Who Would Jesus Watch? New Facial Recognition Software Tracks Church Attendance

Oh, god.  As if it weren't "bad" enough in the eyes of The Most High that your lapsed morals caused you to skip church on Sunday to be a brunch-munching heathen or false-idolater football fan, now you've also been caught...by computer.

The lord doesn't always work in mysterious ways...sometimes it's just computers and cameras.
(Image courtesy hackingchristianity.net.)

According to Engadget, over two dozen churches can now definitively place you on a list of sinners or saints thanks to a new facial-recognition software program.  Dubbed Churchix, the software was invented by Face-Six, an Israeli security company (maybe rabbis need to keep a watch on their flocks, too.)

Churchix boasts (without committing the sin of pride, of course) a 99% accuracy rate in a controlled environment.  It works by constantly scanning the congregation like the all-seeing eyes of a judgmental, paternalistic, omniscient being, except just via closed-circuit TV cameras.  It then matches attendees' faces against a pre-existing database of "passport-like" images, the computerized archive of which looks unsettlingly like a mugshot roster.  It then presumably writes up a shame list to group-text to Jesus, The Holy Ghost, Satan, and Santa.

"Absent since Easter?!  Gotcha, bitch."
(Image courtesy glossynews.com.)

Face-Six's CEO Moshe Greenshpan told Churchmag, "Church events are the church way to interact with its members, and naturally the attendance to those events is very important...Event attendance stats help the church to measure the success of each event, see what event types are more popular than others and also track the attendance of specific members."

Ostensibly, this could be nice for popular parishes to assess their market demographic, targeting certain services or sermons more accurately to the age group they desire, and not just subtly snooping to see if you showed up with your hot single neighbor AGAIN so that they can remind you that fornication outside of wedlock is a sin.

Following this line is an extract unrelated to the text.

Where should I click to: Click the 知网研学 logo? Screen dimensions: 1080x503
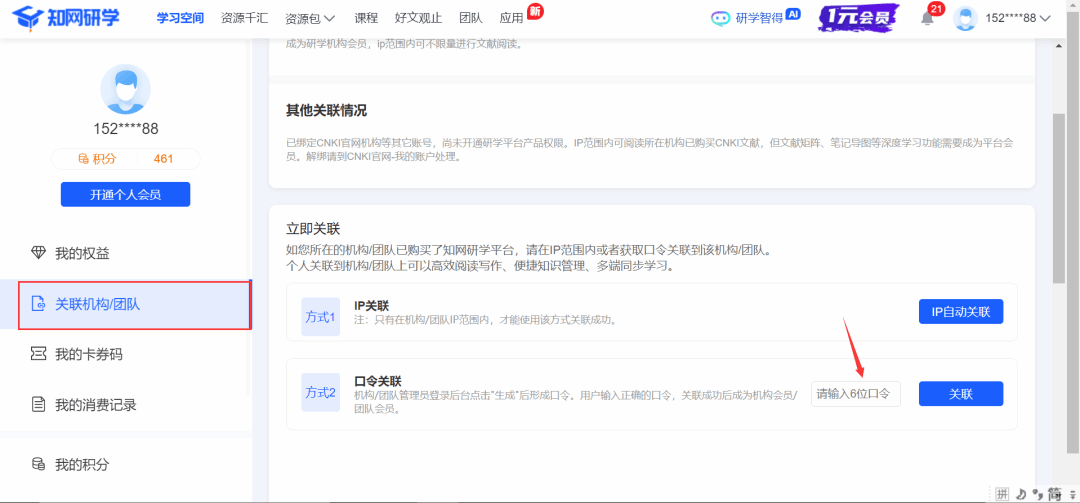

It could also aid in the observation of elderly parishioners who, if they started to significantly under-attend, could be speaking to god from a much closer vantage point and should maybe have the county coroner called to their house because it's been over three weeks now that Ethel didn't show.

We're not explaining how to dodge it or anything...
but here's a few points on what the programs look for.
(Image courtesy sott.net.)

Maybe Churchix is going to be used to score you attendance points that you can trade in at confession to knock a few Our Fathers off the weekly rosary tally.  By the way, how many is it that you owe, now?  Better show up this week and find out...or it'll be more than just god glaring at you for your unholy ways.

"Uh, and your benevolent minister didn't even mention this exists?  Yeaahhh...I'm out."